**TEXT EXTRACT**:

------------------------------------------------

Article 1.  Establishment and Administration                                  1
            of the Trust and Company Contributions

Article 2.  Payments to Plan Participants and Their Beneficiaries             3

Article 3.  Trustee Responsibility Regarding Payments                         4
            to Trust Beneficiary When Company is Insolvent

Article 4.  Payments to Company                                               5

Article 5.  Management of the Trust Fund                                      5

Article 6.  Investment Funds and Investment Managers                          9

Article 7.  Resignation or Removal of Trustee                                11

Article 8.  Amendment or Termination                                         12

Article 9.  Liability and Indemnification                                    13

Article 10. Miscellaneous                                                    13

Article 11. Effective Date                                                   14
<PAGE>
EXCESS BENEFIT PLAN TRUST AGREEMENT

     THIS EXCESS BENEFIT PLAN TRUST AGREEMENT, effective this 1st day of
December, 1994, by and between Varlen Corporation, a Delaware corporation (the
"Company"), and Harris Trust and Savings Bank (the "Trustee").

                                   WITNESSETH:

     WHEREAS, the Company has adopted an excess benefit plan known as the Varlen
Corporation Excess Benefit Plan (the "Plan"); and

     WHEREAS, the Company expects to incur liability under the terms of such
Plan with respect to the individuals participating in such Plan; and

     WHEREAS, the Company wishes to establish a trust (the "Trust") and to
contribute to the Trust assets that shall be held therein, subject to the claims
of the Company's creditors in the event of the Company's Insolvency, as herein
defined, until paid to Plan participants and their beneficiaries in such manner
and at such times as specified in the Plan; and

     WHEREAS, it is the intention of the parties that this Trust shall
constitute an unfunded arrangement and shall not affect the status of the Plan
as an unfunded plan maintained for the purpose of providing deferred
compensation for a select group of management or highly compensated employees
for purposes of Title I of the Employee Retirement Income Security Act of 1974;
and

     WHEREAS, it is the intention of the Company to make contributions to the
Trust to provide itself with a source of funds to assist it in meeting its
liabilities under the Plan;

     NOW, THEREFORE, the parties do hereby establish the Trust and agree that
the Trust shall be comprised, held, and disposed of as follows:

ARTICLE I. ESTABLISHMENT AND ADMINISTRATION OF THE TRUST AND COMPANY
CONTRIBUTIONS

         1.1. ESTABLISHMENT. This Agreement is hereby established for the
benefit of Participants in the Plan ("Participants") and the beneficiaries of
such Participants, as determined in accordance with the provisions of the Plan,
to provide for the payment of Plan benefits on an unfunded, nonqualified basis.

     The Company, from time to time, may add additional plans (together with the
Plan, the "Plans") and/or additional Participants to be covered by this Trust.

------------------------------------------------

**GIVEN INFORMATION**:
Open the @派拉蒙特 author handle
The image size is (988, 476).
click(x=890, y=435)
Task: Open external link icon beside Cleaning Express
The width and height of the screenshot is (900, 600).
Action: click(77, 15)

------------------------------------------------

**DO THIS**: Continue the excess benefit plan trust agreement from the end of its last sentence, keeping its formal legal style.

**RESPONSE TO THIS EXERCISE**:
Such a designation shall be in writing, signed by one or more Committee members,
and filed with the Trustee.

         1.2. IRREVOCABILITY. The Trust hereby established shall be irrevocable


                                        1
<PAGE>
         1.3. STATUS OF THE TRUST. The Trust is intended to be a grantor trust,
of which the Company is the grantor, within the meaning of subpart E, part I,
subchapter J, chapter 1, subtitle A of the Internal Revenue Code of 1986, as
amended, and shall be construed accordingly. The principal of the Trust, and any
earnings thereon shall be held separate and apart from other funds of the
Company and shall be used exclusively for the uses and purposes of Participants
and general creditors as herein set forth. Participants and their beneficiaries
shall have no preferred claim on, or any beneficial ownership interest in, any
assets of the Trust. Any rights created under the Plans and this Trust Agreement
shall be mere unsecured contractual rights of Participants and their
beneficiaries against the Company. Any assets held by the Trust will be subject
to the claims of the Company's general creditors under federal and state law in
the event of Insolvency, as defined in Section 3.1 herein.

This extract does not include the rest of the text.